La seule façon d’arrêter Boko Haram est de couper l’oxygène qui le maintient en existence : Un État faible et corrompu, l’insécurité et le chômage massif. Même avant l’insurrection, la région du nord-est du Nigeria affichait les taux de chômage et d’enfants non scolarisés les plus élevés du monde.

Plus de deux tiers des filles de la région âgées entre 15 et 19 ans ne savent ni lire ni écrire. Boko Haram sait que sa survie-même dépend de ce que la population soit maintenue dans un état de pauvreté et de terreur, privée d’éducation.

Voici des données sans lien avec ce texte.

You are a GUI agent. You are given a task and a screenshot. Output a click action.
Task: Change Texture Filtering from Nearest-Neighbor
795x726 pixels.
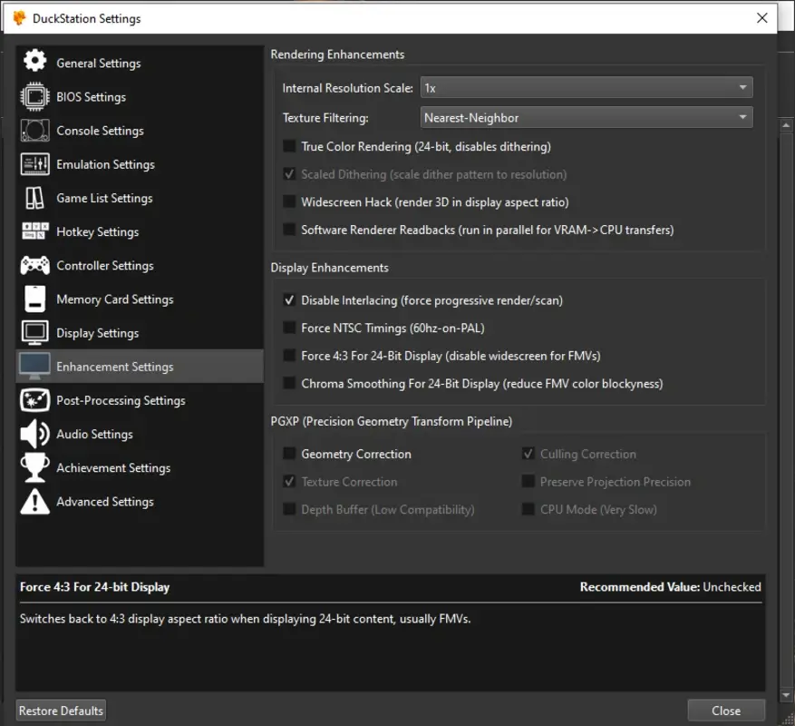point(585,117)
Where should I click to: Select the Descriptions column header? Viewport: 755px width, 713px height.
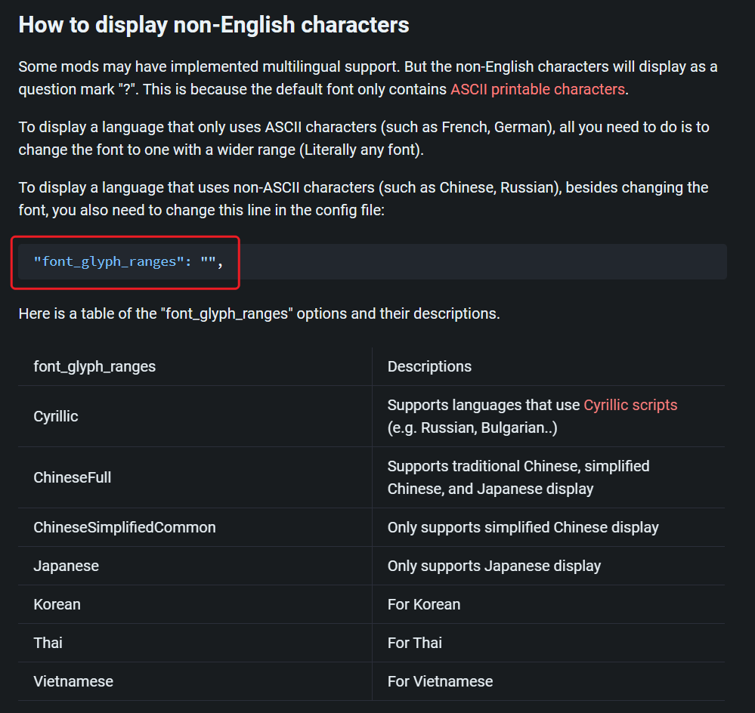[429, 366]
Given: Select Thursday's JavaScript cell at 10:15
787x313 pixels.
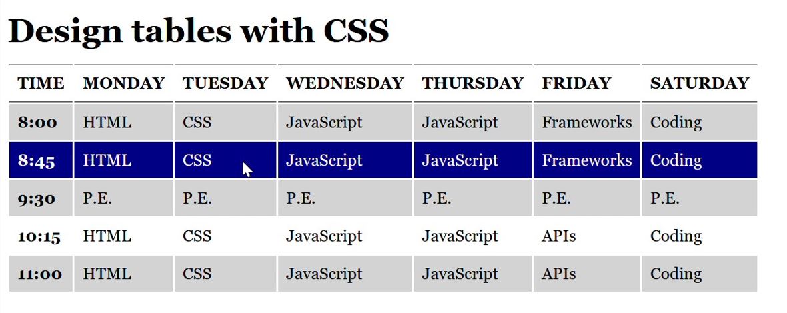Looking at the screenshot, I should click(460, 236).
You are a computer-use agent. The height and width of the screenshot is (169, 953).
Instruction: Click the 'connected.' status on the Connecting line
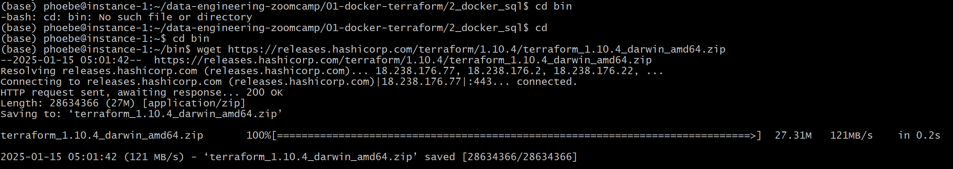547,82
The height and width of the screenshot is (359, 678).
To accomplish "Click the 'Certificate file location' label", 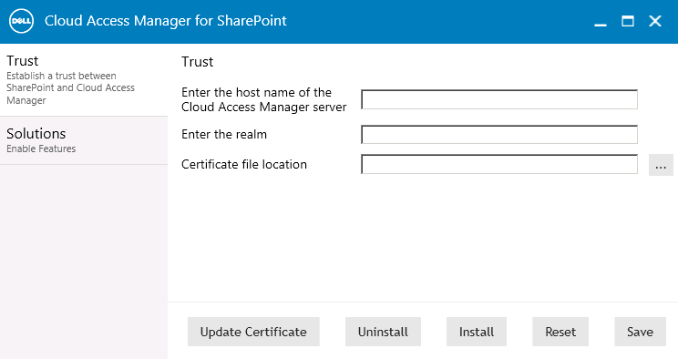I will click(x=244, y=164).
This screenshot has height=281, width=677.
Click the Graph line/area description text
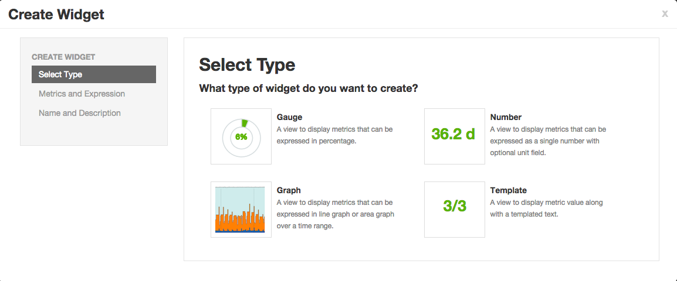coord(334,214)
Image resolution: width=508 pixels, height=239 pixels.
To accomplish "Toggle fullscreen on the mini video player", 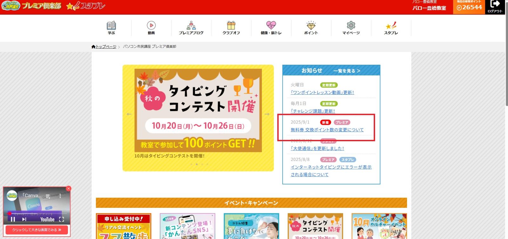I will click(62, 219).
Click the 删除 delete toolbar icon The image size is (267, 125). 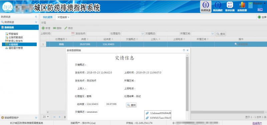(x=54, y=28)
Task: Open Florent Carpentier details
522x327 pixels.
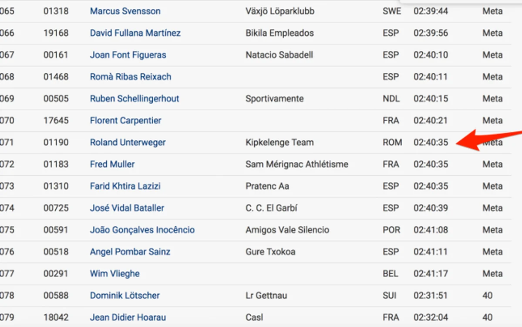Action: click(x=125, y=120)
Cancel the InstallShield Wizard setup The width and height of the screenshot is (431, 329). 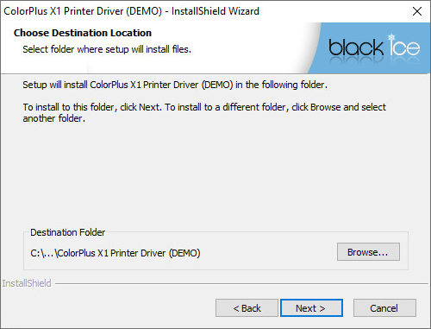(x=384, y=308)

En promouvant des écoles et des espaces publics sûrs, l’Initiative pour des écoles sûres, Safe Schools Initiative – lancée durant le Forum économique mondial dans la capitale nigériane Abuja au début de cette semaine par l’envoyé spécial des Nations Unies pour l’éducation mondiale, Gordon Brown, l’Internationale de l’éducation et le Nigeria Union for Teachers – pourrait jouer un rôle déterminant dans la lutte contre le terrorisme. Mais il faudra bien plus que les 10 millions de dollars qui ont été alloués jusqu’à présent.

Le Nigeria, la plus grande économie d’Afrique, n’investit que 1,5 % de son PIB dans l’éducation ; le pourcentage recommandé est de 6 %. Si l’ex-sénateur de l’État de Borno, Ali Modu Sherrif, est capable de dépenser 72 millions USD sur un jet privé Gulfstream flambant neuf, le gouvernement nigérian devrait facilement pouvoir dégager les ressources nécessaires pour investir dans des écoles sûres et un enseignement de qualité pour tous ses enfants.

Car à moins que le Nigeria et ses partenaires internationaux ne contiennent la menace posée par Boko Haram et ne s’efforcent de s’attaquer aux problèmes qui ont conduit à son apparition, ce parasite finira par détruire son hôte.

Cet article a été traduit de l'anglais.